Il fut un temps où les aigles romaines planaient sur une vaste étendue de ce continent, où les légions invincibles des Césars y construisaient de grandes voies militaires, y bâtissaient des villes florissantes, y érigeaient des temples, des amphithéâtres et d’admirables aqueducs. Tout cela est disparu, et l’Arabe errant dresse aujourd’hui sa tente au milieu des ruines.

Il fut un temps où les apôtres de l’Évangile, fécondant de leur sang les conquêtes romaines, y multipliaient les chrétiens, y bâtissaient de nombreuses églises, y créaient de vastes diocèses, et y comptaient plus de cent évêques. La barbarie a détruit tout cela ; et de la florissante Carthage où saint Cyprien réunissait deux Conciles, et de la chrétienne Hippone que saint Augustin illustrait par 35 années d’un admirable épiscopat, il n’est pas resté pierre sur pierre.

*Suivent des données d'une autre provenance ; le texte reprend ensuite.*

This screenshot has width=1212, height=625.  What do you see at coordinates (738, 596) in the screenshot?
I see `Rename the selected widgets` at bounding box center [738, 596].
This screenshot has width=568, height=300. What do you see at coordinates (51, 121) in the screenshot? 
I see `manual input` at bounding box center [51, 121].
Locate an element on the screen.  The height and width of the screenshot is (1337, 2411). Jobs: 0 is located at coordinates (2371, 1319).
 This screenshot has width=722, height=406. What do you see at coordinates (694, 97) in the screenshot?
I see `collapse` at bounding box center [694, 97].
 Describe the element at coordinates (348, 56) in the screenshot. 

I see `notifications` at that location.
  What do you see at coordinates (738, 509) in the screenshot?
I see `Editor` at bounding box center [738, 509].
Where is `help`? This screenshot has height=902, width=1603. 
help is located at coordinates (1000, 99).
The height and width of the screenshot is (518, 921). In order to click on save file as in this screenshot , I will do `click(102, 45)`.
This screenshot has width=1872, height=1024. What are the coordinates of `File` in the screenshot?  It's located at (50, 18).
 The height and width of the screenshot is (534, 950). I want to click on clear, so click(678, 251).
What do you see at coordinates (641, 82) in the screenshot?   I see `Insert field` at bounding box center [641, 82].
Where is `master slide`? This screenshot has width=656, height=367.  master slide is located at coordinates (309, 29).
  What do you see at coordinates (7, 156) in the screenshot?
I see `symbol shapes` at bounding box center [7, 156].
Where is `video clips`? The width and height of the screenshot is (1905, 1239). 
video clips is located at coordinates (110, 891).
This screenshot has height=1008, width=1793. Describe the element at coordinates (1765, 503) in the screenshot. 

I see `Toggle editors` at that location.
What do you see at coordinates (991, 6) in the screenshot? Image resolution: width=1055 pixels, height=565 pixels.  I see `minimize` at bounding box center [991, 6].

Des hommes vraiment grands, des conquérants à qui il semble que rien ne pouvait résister, un saint Louis, un Charles-Quint, un Bonaparte, ont tour à tour promené leurs armées victorieuses sur ces plages inhospitalières ; qu’en ont-ils rapporté ? À peine quelques lauriers douteux. Les États européens qui font aujourd’hui de nouvelles tentatives pour s’emparer de ces contrées barbares seront-ils plus heureux ? Peut-être ; mais s’ils réussissent jamais, soyez bien convaincus que ce sera au prix de grands sacrifices, et après bien des revers.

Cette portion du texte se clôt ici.